Whereas Rahm has previously worked hard to attack teachers and other union workers (including those dreadful, evil librarians and bus drivers) as being shiftless and out of touch - as being enemies of the public rather than members of it, at least Byrd-Bennett had the good sense to stay out of it, at least in public. And now that she's been so far removed from public that she doesn't even show up in public, she decides that we're gonna need a corrective.

So she pictures parents as being pliable, compliant, willing to listen to her suggestion/ultimatum: That we need to close down schools (which we don't; it will not save money in the long or short run). And, according to her account, that's what we all learned. Even as it wasn't.

How does she document this since she wasn't there? She has binders full of parents.*

She who tried to ban the graphic novel Persepolis from the libraries and classrooms of Chicago Public Schools. High Schools like Lane Tech, one of the consistently top-ranked schools in the city. But then she slightly retracted, saying it was too mature for seventh graders. The same graphic novel on coming of age in Revolutionary Iran that is stocked in the YAL section of my local library - without adult supervision?

As Kenzo Shibato put it:

Persepolis is the story of a young girl growing up during the Islamic revolution in Iran. She is an inquisitive girl who speaks truth to power and refuses to believe the lies of a tyrannical government. She suffers censorship and austerity at the hands of powerful ideological bureaucrats.
Maybe it hits a little too close to home for CPS.



And he has the audacity to pretend that he knows perfectly well about raising children in poverty and the temerity to blame parents - when he's not blaming teachers - for the failure of kids in the classroom? 

“The real problem is not just the education of our children,” he said. “We have parents that can’t be parents.
“We have too many kids, literally, from a broken home.”
The mayor said the city is making headway in connecting parents to their kids’ academic success, pointing to an initiative sponsored by Walgreens that rewards parents with $25 gift cards for picking up their child’s report card.

Tell me in what ways he doesn't sound like Mitt Romney here?* Oh yeah, he's willing to "give free stuff" to parents who pick up report cards (despite the fact that many just can't get out of work in time to pick up report cards regardless of a gift card). 

Sure Rahm, some parents of school children need to be dressed down for not taking responsibility for their children's well-being. But by people who know what they're going through.

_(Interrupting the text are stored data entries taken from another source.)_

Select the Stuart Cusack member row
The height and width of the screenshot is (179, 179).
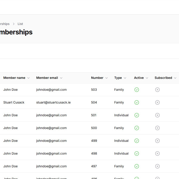coord(14,102)
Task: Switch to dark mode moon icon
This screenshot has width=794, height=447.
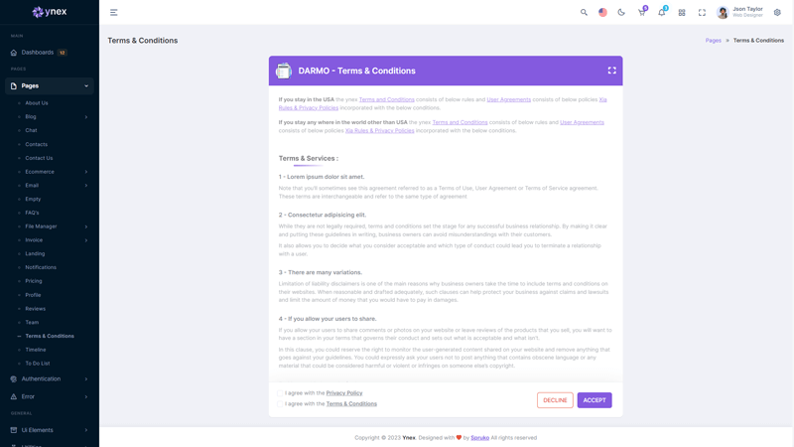Action: tap(621, 13)
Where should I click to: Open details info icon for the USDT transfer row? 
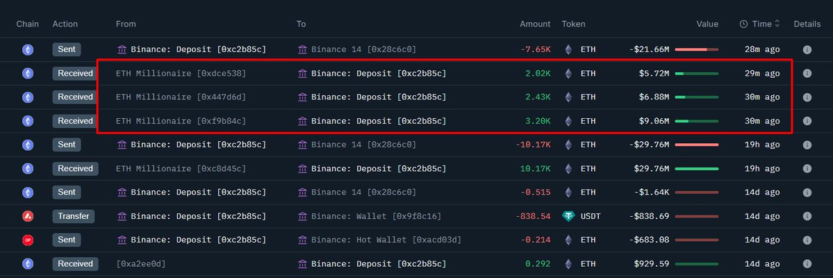coord(807,216)
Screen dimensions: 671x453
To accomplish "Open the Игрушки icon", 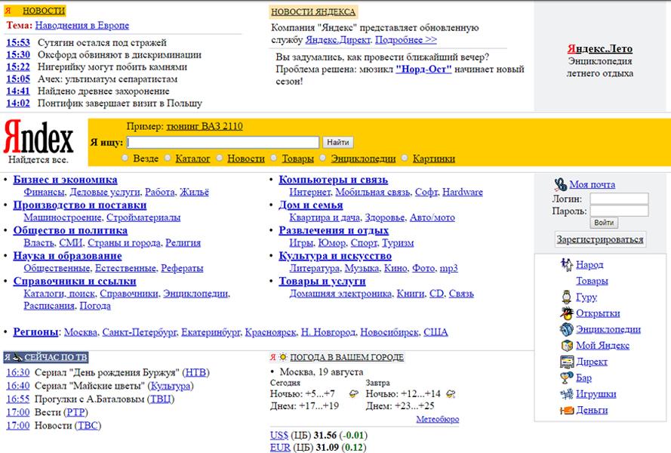I will click(567, 394).
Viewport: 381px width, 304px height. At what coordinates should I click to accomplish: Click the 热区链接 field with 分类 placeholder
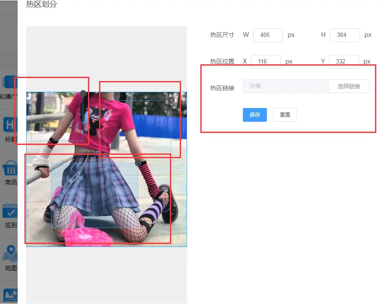(x=285, y=86)
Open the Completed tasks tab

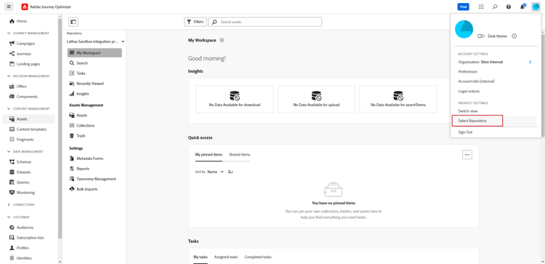pyautogui.click(x=258, y=257)
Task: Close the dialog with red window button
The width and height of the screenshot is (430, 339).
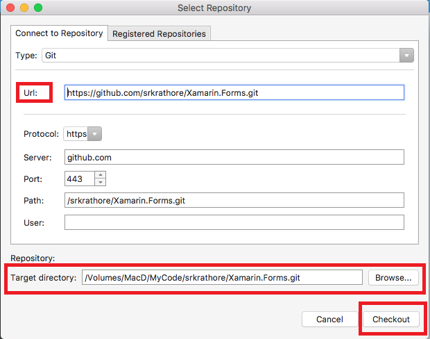Action: (10, 8)
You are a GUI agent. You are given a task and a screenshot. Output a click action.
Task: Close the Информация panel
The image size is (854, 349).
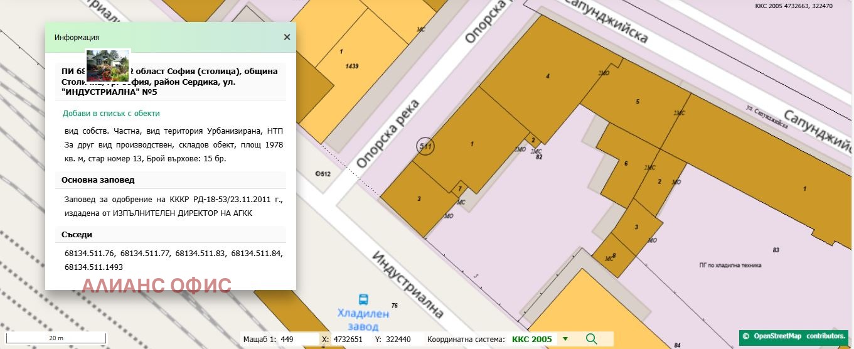287,37
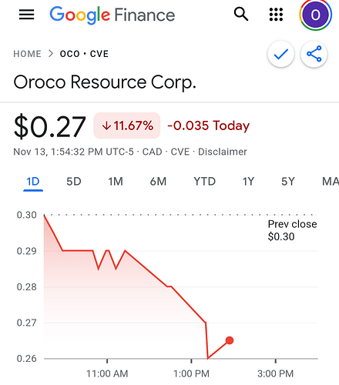Open the account profile avatar

click(x=315, y=15)
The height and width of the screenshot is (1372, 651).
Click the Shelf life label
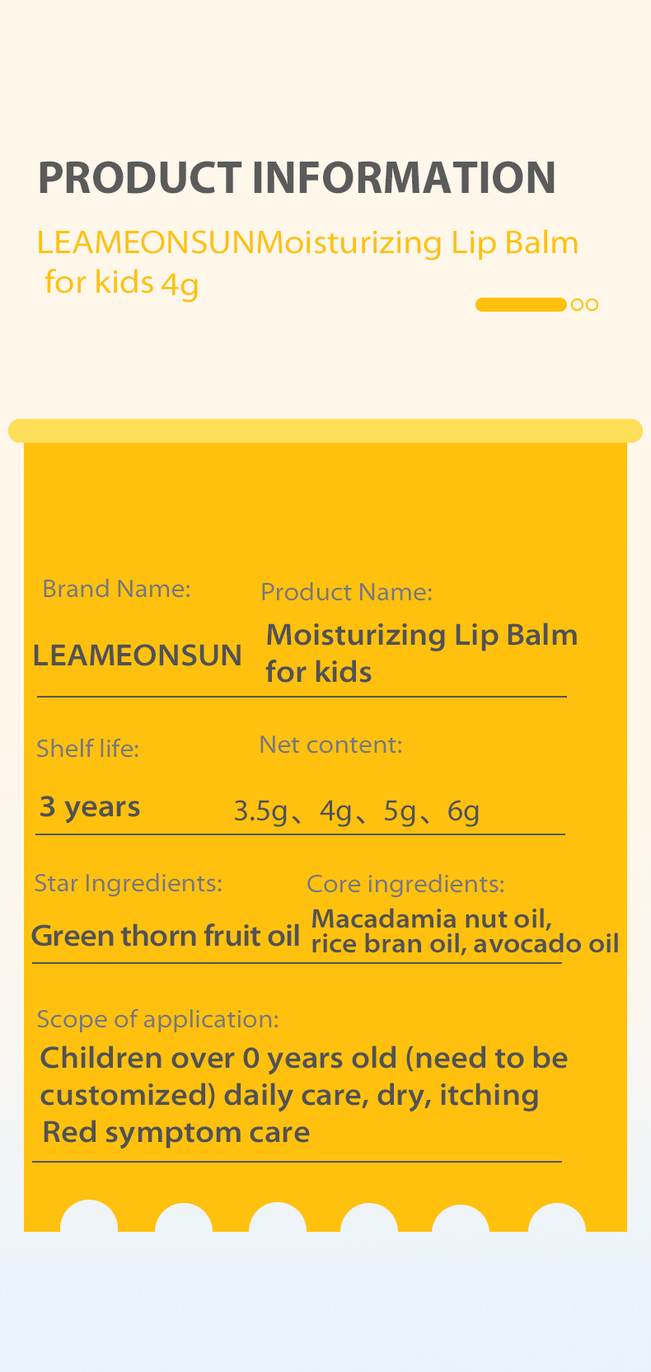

Not by some silverspoonin', North Shore, Austerity-promoting, anti-working poor mayor closing schools in our neighborhoods. Not only do you and can you not know what those parents are honestly going through that they can't or choose not to be at every meeting, you don't even listen to the ones who do involve themselves to the breaking point, who show up, who put in the time and volunteer, who know very well the cost of shutting down their children's schools or their neighboring schools. Who vigorously and pointedly protested and yet were dismissed like cantankerous children. What would make the already-beyond-taxed think that you'd be ready to do anything for them anyway, that things will go great for them if those who have been applying by all the rules can't even catch a break in your system?

This is not the first time Rahm's been to this rodeo, though. Shortly before, while visiting the West Side to introduce some new plan of reshuffling police officers in high-crime areas, he offered that it wasn't as much the job of the police to shut down crime as it was the job of community members. Rather than encouraging partnership, though, he is actually shutting down one of the only resources that has effectively connected community members and their beat cops, CAPS. Which means that the resources that we have to fight the effects of poverty and crime (in the form of working community schools or programs that connect police officers with the neighborhoods that they are often estranged from), as little as they are, are actually being taken away from us during the times when we most need them.

And you have the audacity to tell us your plans for us are for our own good? The obnoxiousness to carry us over your shoulders until we stop our temper tantrums? That's how you treat us?

And we're supposed to accept that, Chicagoans, as being better for us. But we know better than that. We're smart and aware. And grown-ass folks to boot.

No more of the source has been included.